The earliest shipbuilders were Spaniards, caulkers and carpenters who brought their knowledge of shipbuilding to the New World. As time passed, increasingly larger numbers of blacks (slave and free) and mulattoes joined, and then supplanted, the original Spanish artisans and craftsmen. Native Andeans and mestizos rounded out the work force in a typical seventeenth-century shipyard. For a major royal job (two large galleons were occasionally built at the same time), it was not unusual for virtually all citizens to be involved in the shipbuilding, from the indigenous laborers felling trees in the interior to the master mulatto craftsmen overseeing the design.

By the eighteenth century, the industry was challenged by better ships from Europe, especially from France, which more and more frequently sailed into the Pacific to trade, navigate, and compete with ships built in the Viceroyalty of Peru. But the shipyards of Guayaquil proved the Spanish and colonials to have been an inventive and flexible lot, adapting to the necessities of trade and war at sea in a new environment with immense versatility and success. After independence, the shipbuilding industry declined, but still produced smaller boats for local traders.
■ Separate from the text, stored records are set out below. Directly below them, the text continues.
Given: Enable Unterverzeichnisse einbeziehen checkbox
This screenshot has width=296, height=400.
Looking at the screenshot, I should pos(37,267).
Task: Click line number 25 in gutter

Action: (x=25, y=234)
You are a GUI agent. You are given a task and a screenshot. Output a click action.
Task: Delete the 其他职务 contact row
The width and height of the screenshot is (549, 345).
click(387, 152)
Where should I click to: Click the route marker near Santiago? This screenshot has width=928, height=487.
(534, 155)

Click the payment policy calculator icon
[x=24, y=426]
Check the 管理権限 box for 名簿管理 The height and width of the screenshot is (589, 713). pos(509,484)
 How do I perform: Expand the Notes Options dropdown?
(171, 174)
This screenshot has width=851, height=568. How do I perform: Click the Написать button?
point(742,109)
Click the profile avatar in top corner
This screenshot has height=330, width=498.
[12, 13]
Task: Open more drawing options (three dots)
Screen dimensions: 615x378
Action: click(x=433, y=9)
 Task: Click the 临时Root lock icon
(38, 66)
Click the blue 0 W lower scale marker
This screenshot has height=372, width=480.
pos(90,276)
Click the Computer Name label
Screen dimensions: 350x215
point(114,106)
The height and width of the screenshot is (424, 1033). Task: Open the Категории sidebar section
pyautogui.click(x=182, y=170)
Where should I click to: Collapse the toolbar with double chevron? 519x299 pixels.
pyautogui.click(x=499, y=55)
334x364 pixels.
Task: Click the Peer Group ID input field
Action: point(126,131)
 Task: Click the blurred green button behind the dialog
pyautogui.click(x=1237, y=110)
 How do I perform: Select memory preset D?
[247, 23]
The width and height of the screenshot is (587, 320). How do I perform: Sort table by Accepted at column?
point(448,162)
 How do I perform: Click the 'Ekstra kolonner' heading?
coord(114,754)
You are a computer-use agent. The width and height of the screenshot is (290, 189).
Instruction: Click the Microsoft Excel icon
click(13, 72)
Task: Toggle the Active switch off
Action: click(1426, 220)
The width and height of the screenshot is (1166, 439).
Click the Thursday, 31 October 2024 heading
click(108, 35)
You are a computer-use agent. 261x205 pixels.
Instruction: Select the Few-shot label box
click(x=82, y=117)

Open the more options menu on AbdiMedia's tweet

See alsoArmada del Mar del Sur; Mining: Colonial Spanish America; Mining: Modern.

BIBLIOGRAPHY

One book that deals directly with the subject is Lawrence A. Clayton, Caulkers and Carpenters in a New World: The Shipyards of Colonial Guayaquil (1980). A classic study of trade and navigation is Woodrow Wilson Borah, Early Colonial Trade and Navigation Between Mexico and Peru (1954). For an economic history of the seventeenth-century viceroyalty as a whole, see Kenneth J. Andrien, Crisis and Decline: The Viceroyalty of Peru in the Seventeenth Century (1985). On the defense of the viceroyalty, see Carla Rahn Phillips, Six Galleons for the King of Spain: Imperial Defense in the Early Seventeenth Century (1986); and Peter T. Bradley, The Lure of Peru: Maritime Intrusion into the South Sea, 1598–1701 (1989).

Additional Bibliography

Andrien, Kenneth J. The Kingdom of Quito, 1690–1830: The State and Regional Development. Cambridge, U.K.: Cambridge University Press, 1995.

Borchart de Moreno, Christiana Renate. La Audiencia de Quito: Aspectos económicos y sociales (siglos XVI-XVIII). Quito: Ediciones del Banco Central del Ecuador, 1998.